> _PROMPT_
The goal is a clean copy of all the data below, with pictures dropped and everything else retyped exactly.

> _MATERIAL FOR THIS EXERCISE_
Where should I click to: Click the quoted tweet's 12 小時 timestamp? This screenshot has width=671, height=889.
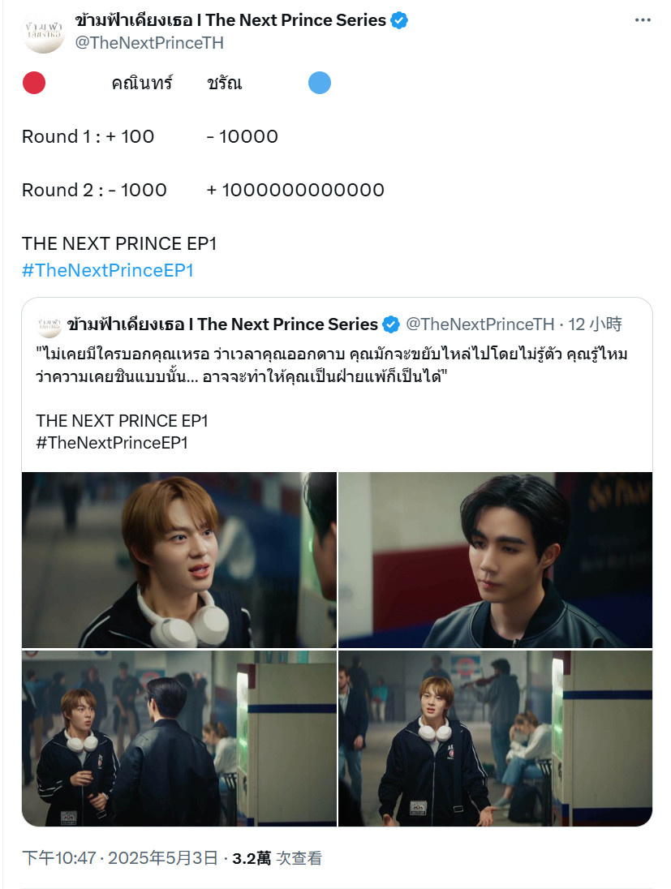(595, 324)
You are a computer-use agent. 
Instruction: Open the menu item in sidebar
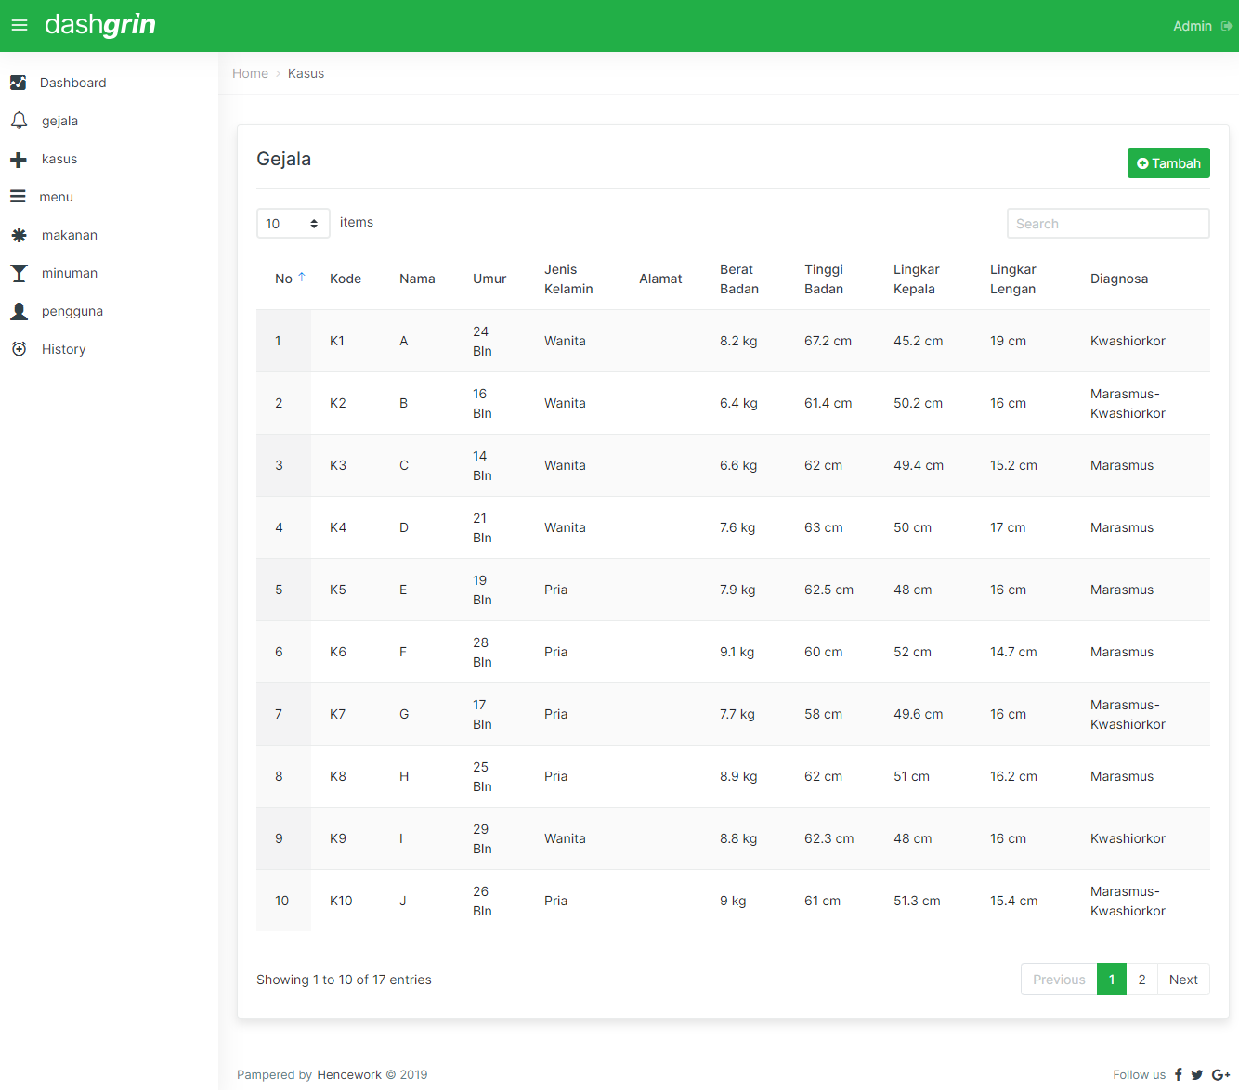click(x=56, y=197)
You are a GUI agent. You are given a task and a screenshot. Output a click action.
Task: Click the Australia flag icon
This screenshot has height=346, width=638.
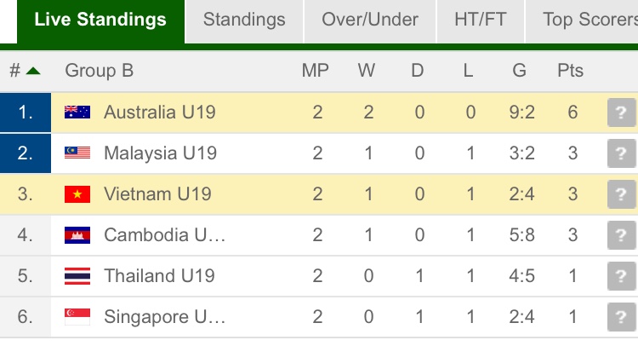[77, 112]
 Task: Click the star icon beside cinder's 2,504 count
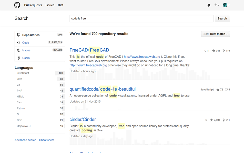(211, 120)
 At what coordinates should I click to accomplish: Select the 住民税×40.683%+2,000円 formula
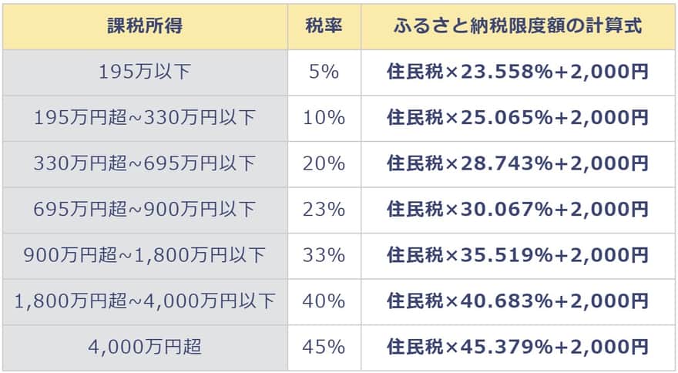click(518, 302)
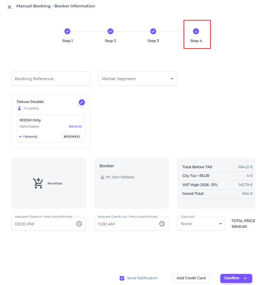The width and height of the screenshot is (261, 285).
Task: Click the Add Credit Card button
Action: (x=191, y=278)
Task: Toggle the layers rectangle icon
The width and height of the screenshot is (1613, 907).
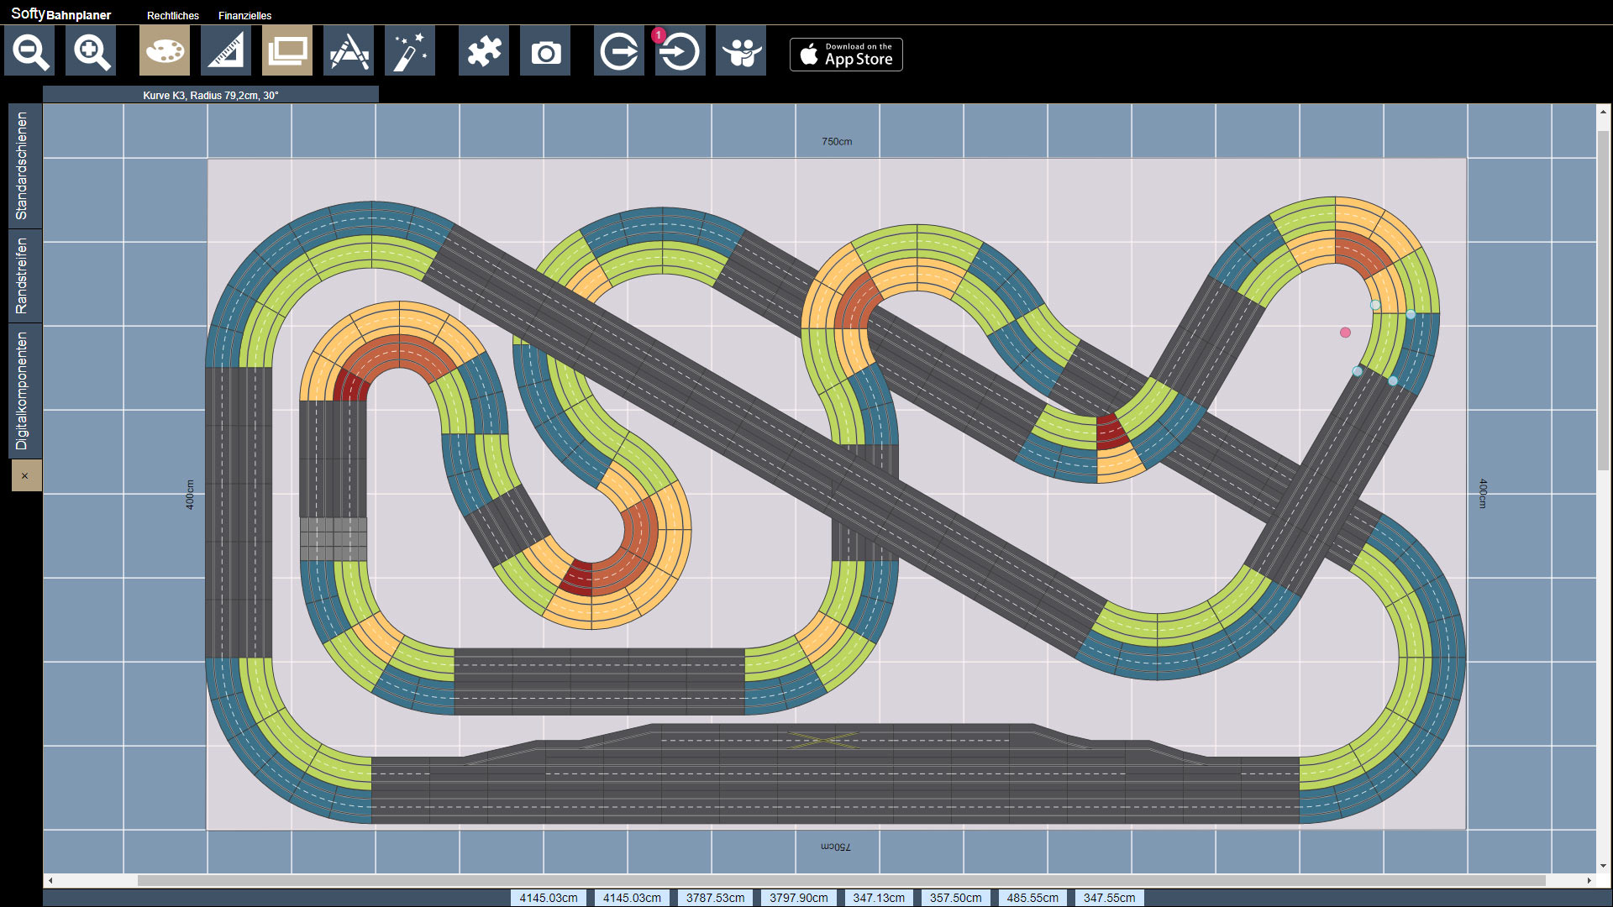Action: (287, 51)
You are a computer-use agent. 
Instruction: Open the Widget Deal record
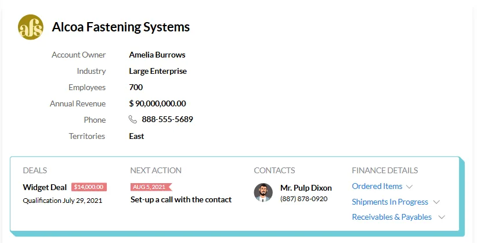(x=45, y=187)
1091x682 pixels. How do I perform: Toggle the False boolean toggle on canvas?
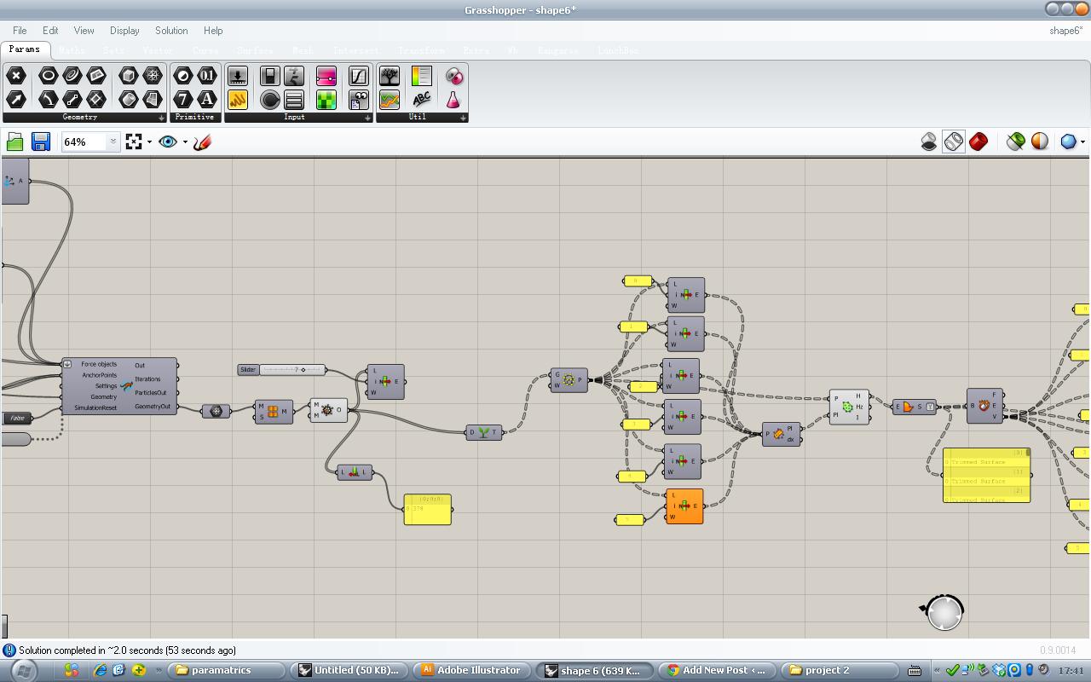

> _RESPONSE FOR THIS EXERCISE_
Where should I click to: Click the quoted tweet's 12 小時 timestamp? This screenshot has width=671, height=889.
(595, 324)
You are a computer-use agent. 
Instruction: Open the menu item in sidebar
click(x=56, y=197)
You are a GUI agent. You are given a task and a screenshot. Output a click action.
Task: Click the Australia flag icon
This screenshot has height=346, width=638.
[77, 112]
 Task: Click the star icon beside cinder's 2,504 count
(211, 120)
 At what coordinates should I click to accomplish: Select the 住民税×40.683%+2,000円 formula
click(518, 302)
The width and height of the screenshot is (261, 285).
Task: Click the Add Credit Card button
Action: (x=191, y=278)
Task: Toggle the layers rectangle icon
The width and height of the screenshot is (1613, 907).
Action: (287, 51)
You are a computer-use agent. 
Instruction: Open the Widget Deal record
(x=45, y=187)
1091x682 pixels. How do I perform: Toggle the False boolean toggle on canvas?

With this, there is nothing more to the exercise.